Einige Meter von mir entfernt lehnt sich Blaine zur Seite, sodass er teilweise hinter der Leinwand zum Vorschein kommt. Ich rühre mich nicht, kann aber gerade noch seine Schultern, seinen Glatzkopf und sein knallrotes Ziegenbärtchen aus den Augenwinkeln erkennen.

»Aber in meiner Vorstellung bist du immer noch in Licht getaucht. Und jetzt halt still und sei ruhig!«

»Kein Problem.« Ich höre, wie er genervt knurrt, weil ich mich einfach so über seine Regeln hinweggesetzt habe.

Mal ganz abgesehen davon, dass ich nackt in einer Türöffnung stehe, ist das ein ganz normales Gespräch für uns. Ich habe mich mittlerweile daran gewöhnt: an die kühle Meeresbrise, die meine Brustwarzen steif werden lässt. An den Sonnenuntergang, der so leidenschaftliche Gefühle in mir hervorruft, dass ich am liebsten die Augen schließen und mich ganz dem intensiven Licht- und Farbenspiel hingeben würde.

Es macht mich nicht mehr nervös, dass Blaines Blick prüfend auf mir ruht, und ich zucke auch nicht mehr zusammen, wenn er sich beim Korrigieren meiner Haltung so weit vorbeugt, dass er beinahe meine Brust oder meine Hüfte berührt. Sogar wenn er »Perfekt! Nikki, verdammt, du siehst einfach perfekt aus!« murmelt, zieht sich mein Magen nicht mehr schmerzhaft zusammen, und ich stelle mir auch nicht mehr vor, dass ich meine Hände zu Fäusten balle und meine Fingernägel in die Handballen grabe. Ich bin nicht perfekt – bei Weitem nicht. Aber ich flippe nicht mehr aus, wenn ich diese Worte höre.

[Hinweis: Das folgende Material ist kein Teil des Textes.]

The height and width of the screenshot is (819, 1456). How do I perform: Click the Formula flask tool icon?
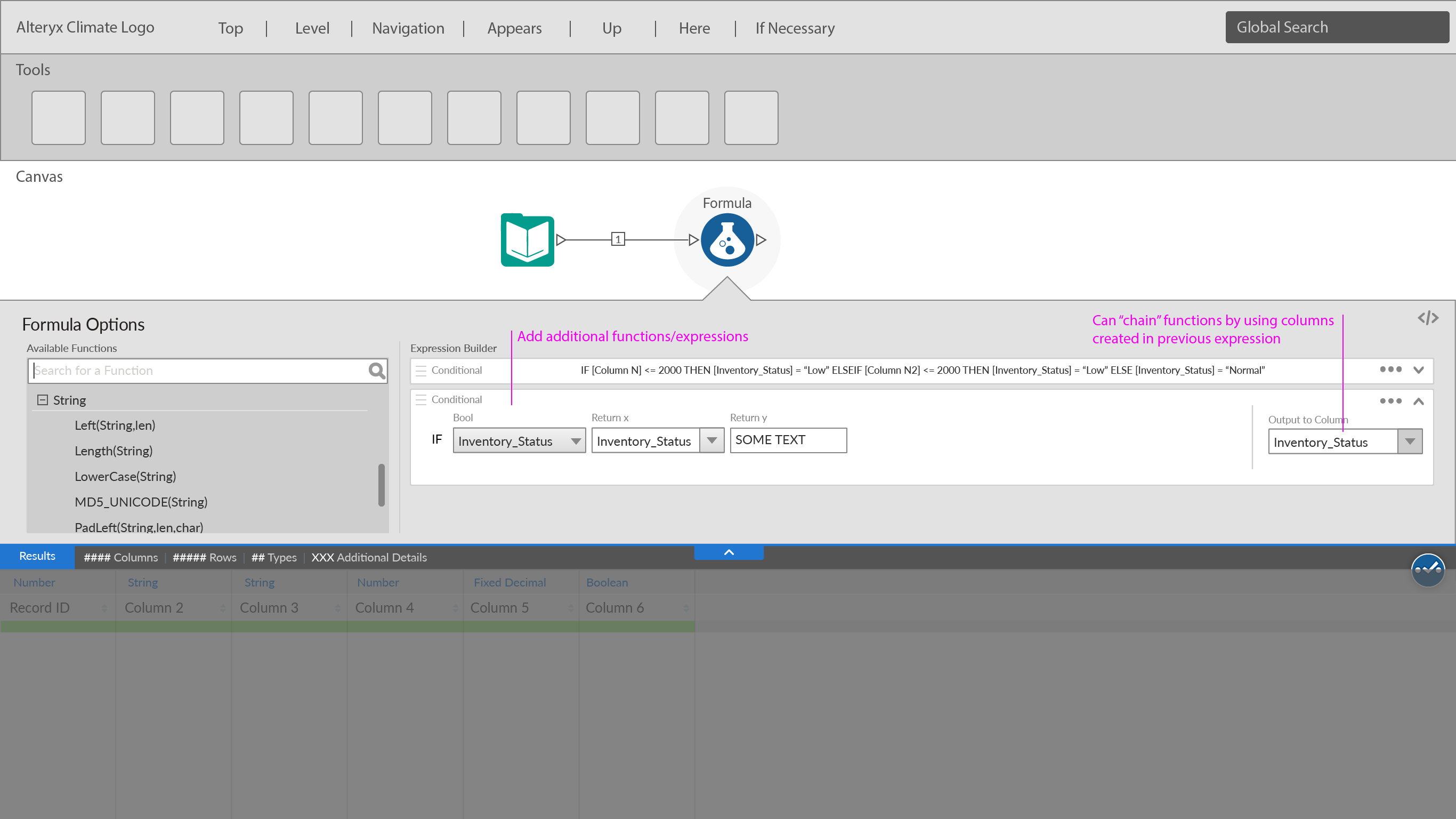pos(727,240)
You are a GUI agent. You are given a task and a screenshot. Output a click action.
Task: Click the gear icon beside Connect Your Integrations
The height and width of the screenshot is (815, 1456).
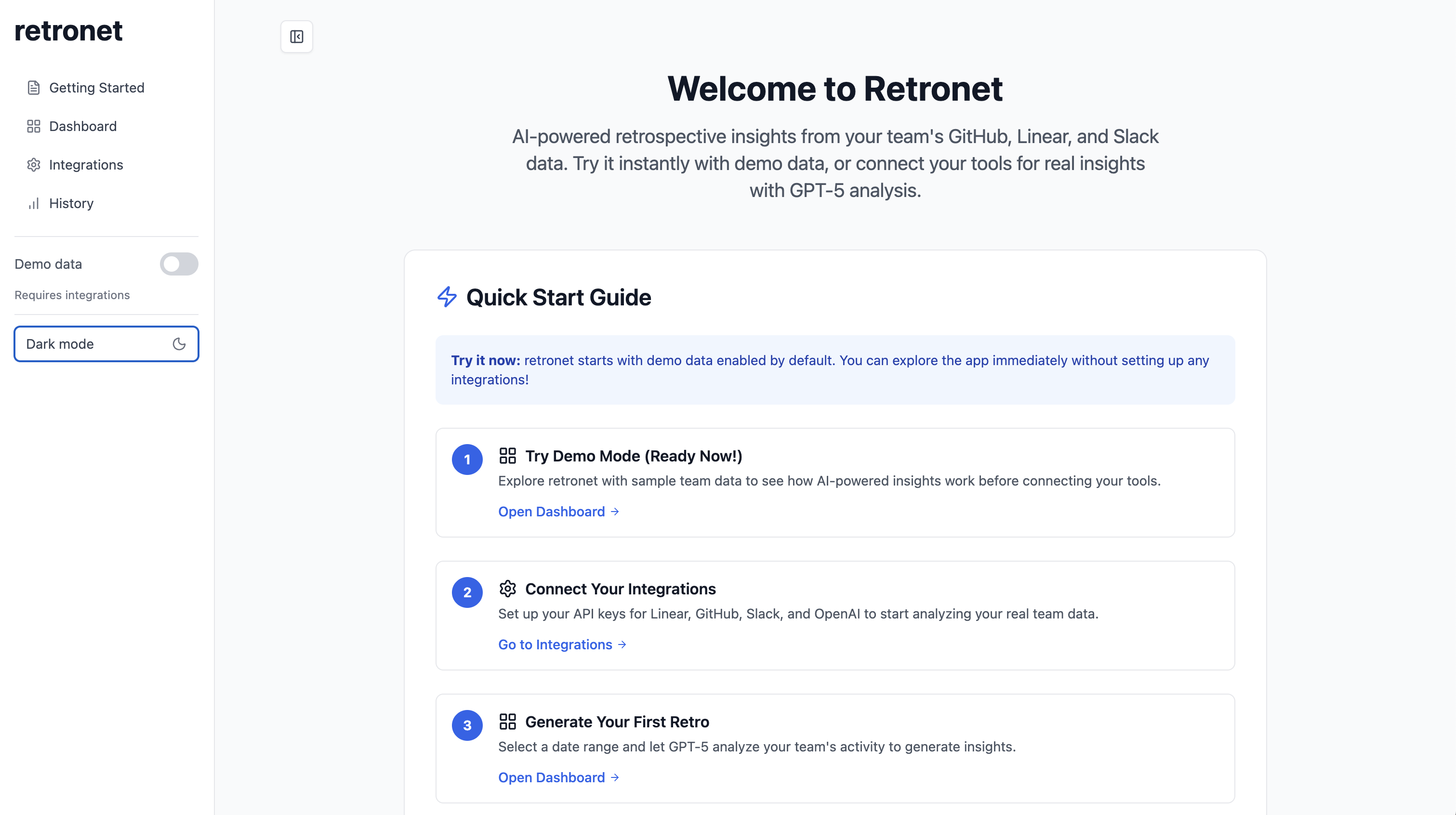[x=507, y=588]
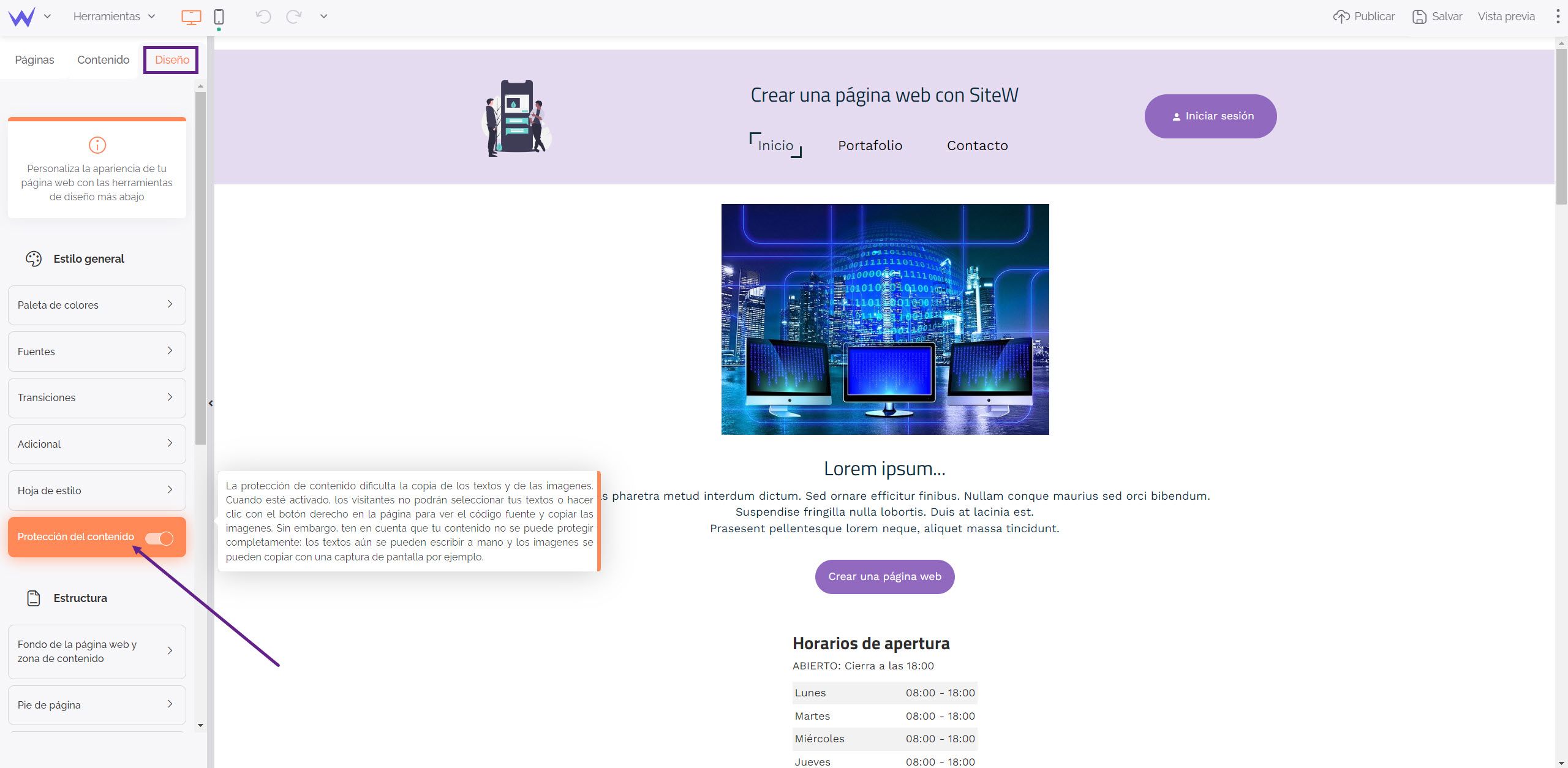The height and width of the screenshot is (768, 1568).
Task: Expand the Fuentes settings row
Action: [x=97, y=352]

Nie hätte ich mir träumen lassen, einmal so unbekümmert für einen Akt Modell zu stehen. Ich habe zwar den Großteil meines Lebens damit verbracht, auf einer Bühne auf und ab zu laufen – aber selbst als ich noch an Schönheitswettbewerben teilnahm, war ich immer bekleidet. Sogar bei Auftritten im Badeanzug waren die entscheidenden Stellen bedeckt. Ich kann mir gut vorstellen, wie entsetzt meine Mutter wäre, wenn sie mich jetzt so sehen könnte: hocherhobenen Hauptes und mit durchgebogenem Rücken, während meine Hände mit einem roten Seidenband auf den Rücken gefesselt sind, das zwischen meinen Beinen hindurchführt und sich dann sanft um einen Schenkel legt.

Schon seit Tagen habe ich keinen Blick mehr auf Blaines Leinwand geworfen, aber ich kenne seinen Malstil und kann mir vorstellen, wie er mich mit seinen Pigmenten und Pinselstrichen eingefangen hat: sinnlich, unterwürfig.

Eine gefesselte Göttin.

Meine Mutter würde bestimmt ausrasten, aber ich genieße es sehr. Vielleicht gerade deswegen! Aus der braven Prinzessin ist eine Revoluzzerin geworden, und das fühlt sich verdammt gut an.

Ich höre Schritte auf der Treppe und zwinge mich, meine Position beizubehalten, obwohl ich mir nichts sehnlicher wünsche, als mich umzudrehen und ihn anzusehen: Damien.

Damien Stark ist das Einzige, an das ich mich in meinem neuen Leben noch nicht gewöhnt habe.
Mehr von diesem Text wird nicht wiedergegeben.